Love Most Of You Too (Harbor Editions, 2021), the latest chapbook from Limp Wrist founder Dustin Brookshire, couples conversational narrative poems with casually surreal lyrics inspired as much by Desperate Housewives as by Sontag’s “Notes on ‘Camp.’”
These nineteen poems scoff at snotty distinctions separating the literati glitterati and popular culture. “Bad Fruit” improvises on Denise Duhamel, another poet very much at home in the weirdness of the quotidian. “I’m the apple whose seeds won’t bear fruit,” riffs the speaker, “which makes me as bad as gay can be.” In an era that coaxes LGBTQ subjects to endorse a flimsy “It gets better” ethos, these poems remind us that would-be clichés like “coming out” and “coming to terms with oneself” retain their melancholic power when parents still ask “What would your grandmother think?”

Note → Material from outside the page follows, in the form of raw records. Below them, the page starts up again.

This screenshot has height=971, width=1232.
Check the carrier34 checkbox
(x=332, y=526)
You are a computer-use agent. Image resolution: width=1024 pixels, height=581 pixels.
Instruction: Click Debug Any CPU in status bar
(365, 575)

Offering a counterpoint to cameos by Dolly Parton, Teri Hatcher, and Janet Jackson—or, to be more precise, Janet’s Jackson’s “pierced nipple”—Brookshire invokes Anne Sexton, whose emboldening spirit presides over this suite of poems. Notorious for her furs, for her rock band, and for her stagey delivery, Sexton would admire the poet’s provocative tactics. In “This Poem Wants to Be Censored,” the speaker glides from the confrontational (“This poem says strike a match to the page”) to the ominous (“This poem is ready to blaze”) to the insouciant (“This poem loves to be dirty and true”). These poems traffic in—rather than shun—the slush and gloss of the everyday in order to honor queer culture and queer embodiment.
Ultimately, Love Most Of You Too urges us to eclipse our prejudices: “we’re capable of doing a 180 / when someone else has the balls / or brass ovaries to do what we dream of,” and Brookshire displays more than enough guts and grace to serve as our guide.